Он, помахивая тростью и насвистывая шансонетку, направился к особняку, тёмной громадой выступающему из мрака. И дёрнула же нечистая сила выстроить этот безвкусный новомодный дом в таком гиблом месте! Нынче родственники великого князя урождались какие-то неразборчивые.
– Вы думаете, нас туда впустят? – раздался подле него голос Оболенской, и сама Настасья Павловна зашагала рядом, приноравливаясь к ходу Шульца. – Не прогонят?
– Не прогонят, душа моя. Не прогонят.
– Почему вы так считаете, Пётр Иванович?
Лейб-квор приостановился, окинул взглядом хрупкую девичью фигурку, словно решал в уме, стоит ли делиться с Оболенской своими предположениями. Его глаза недобро сверкнули, а тон, которым Шульц произнёс следующие слова, был мрачным и зловещим.
– А потому, Настасья Павловна, что трупы не ходят.
***
Пётр Иванович даже сейчас, по прошествии времени, не мог бы сказать, отчего заказ такой важности оставили в агентстве магического сыска, в котором он служил последние семь лет. Ничем не примечательное, перебивающееся с расследования о пропаже парового котла из ватер-клозета купчихи Толоконниковой на безнадёжное дело помещика N, завещавшего сыну орден кавалера третьей степени, с которым сам помещик, по его словам, охотился на вурдалаков в Свердловской губернии, агентство магического сыска и не надеялось когда-либо приняться за дело государственной важности. И тем не менее, вот уже месяц, как Шульц, позабыв о котле и ордене – последний, кстати, на поверку оказался безделушкой, начисто лишённой всяческой магии – выслеживал странного человека, лица которого так ни разу и не увидел. Он так и называл преступника в своих докладах, кои исправно клал на стол фельдмейстеру1 агентства Фучику Анису Виссарионовичу – «странный человек». И была ещё одна особенность, отличавшая рисунок нечестивца, решившего сгубить ни много, ни мало, а великого князя, гостившего в Шулербурге у вдовой снохи.
– Обратите внимание, Настасья Павловна. Видите? Руки несчастного сложены на груди. При этом сломаны оба указательных пальца. Словно воздетые к небу персты.

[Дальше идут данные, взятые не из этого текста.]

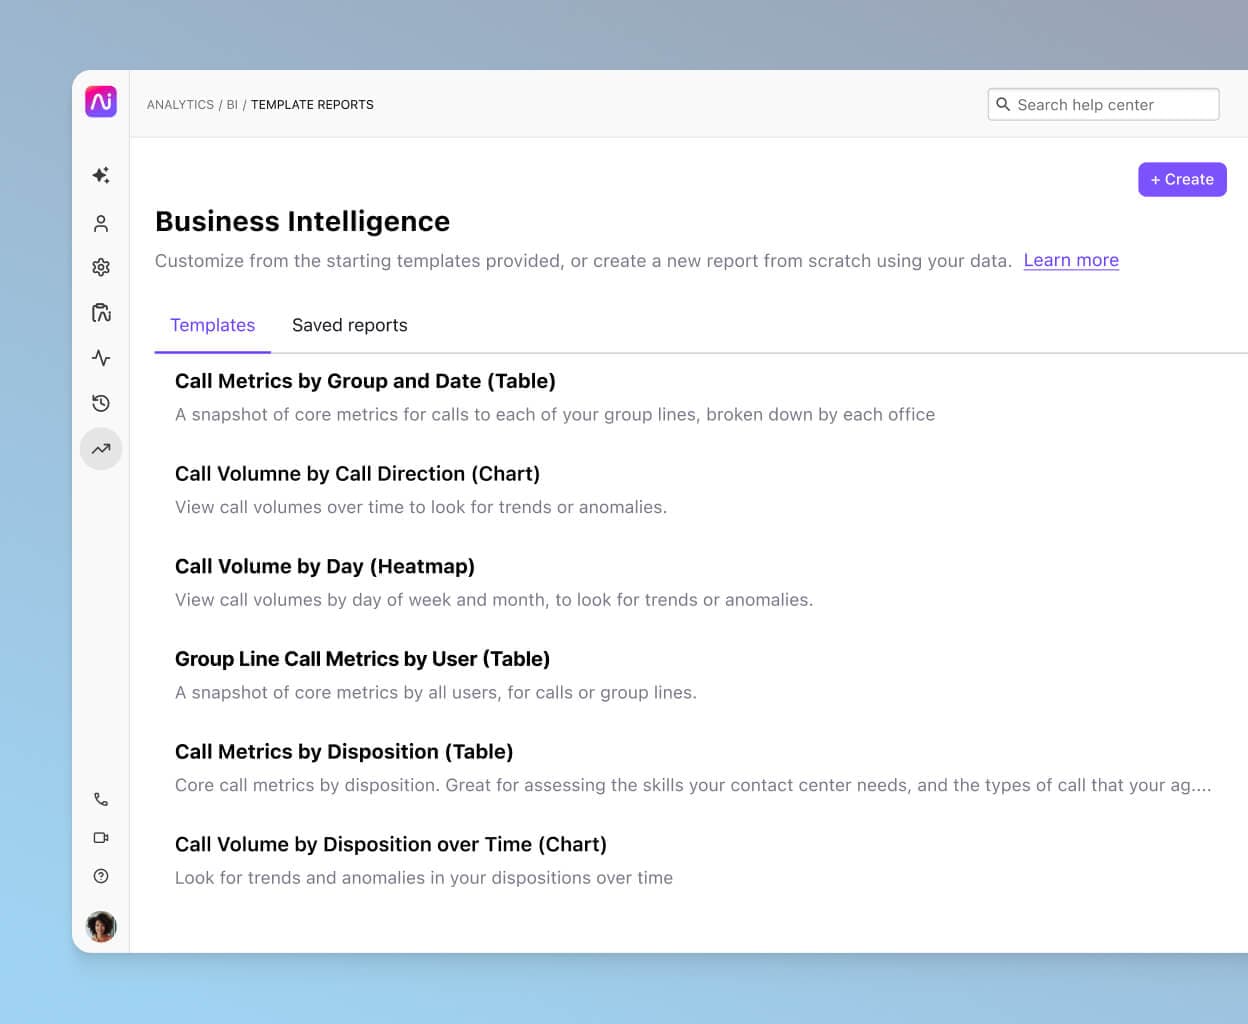Open the user profile sidebar icon
Screen dimensions: 1248x1024
101,223
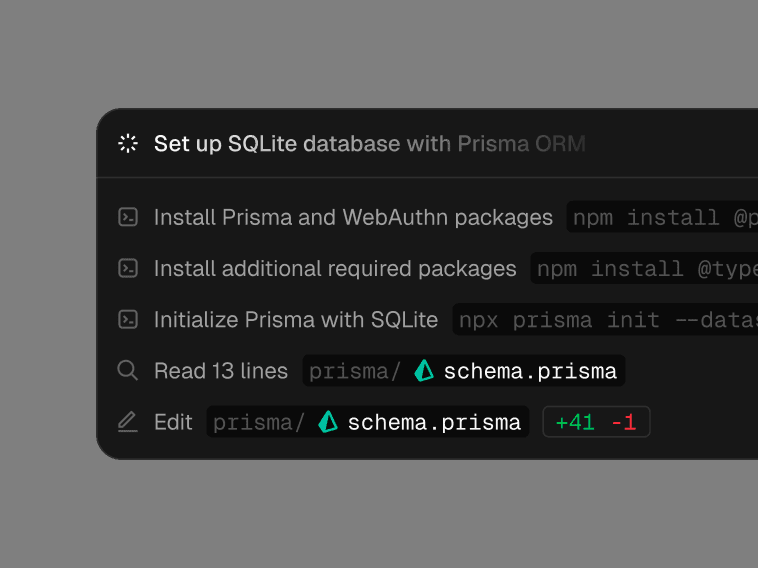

Не глядя на Оболенскую, которой стало не по себе – по крайней мере, девица была белее мела и то и дело подносила к лицу батистовый платок – Шульц присел возле покойника, что был обнаружен им в особняке князя, достал из кармана внушительный свёрток и принялся за осмотр.
Со всем тщанием оглядел рот, нос и глаза убитого, то отодвигая провисшие, будто брыли бассетхаунда, щёки, дабы осмотреть зубы, то проводя палочкой, смоченной в какой-то жидкости, по пожелтевшей роговице. Затем и вовсе совершил странное – двумя пальцами зажал язык убитого, выудил его изо рта, обильно присыпал какой-то металлической трухой и принялся скрести.
– Ах, Пётр Иванович, давайте же уйдём! – взмолилась шёпотом Оболенская, но это воззвание Шульц оставил без ответа, продолжая свои манипуляции с покойным.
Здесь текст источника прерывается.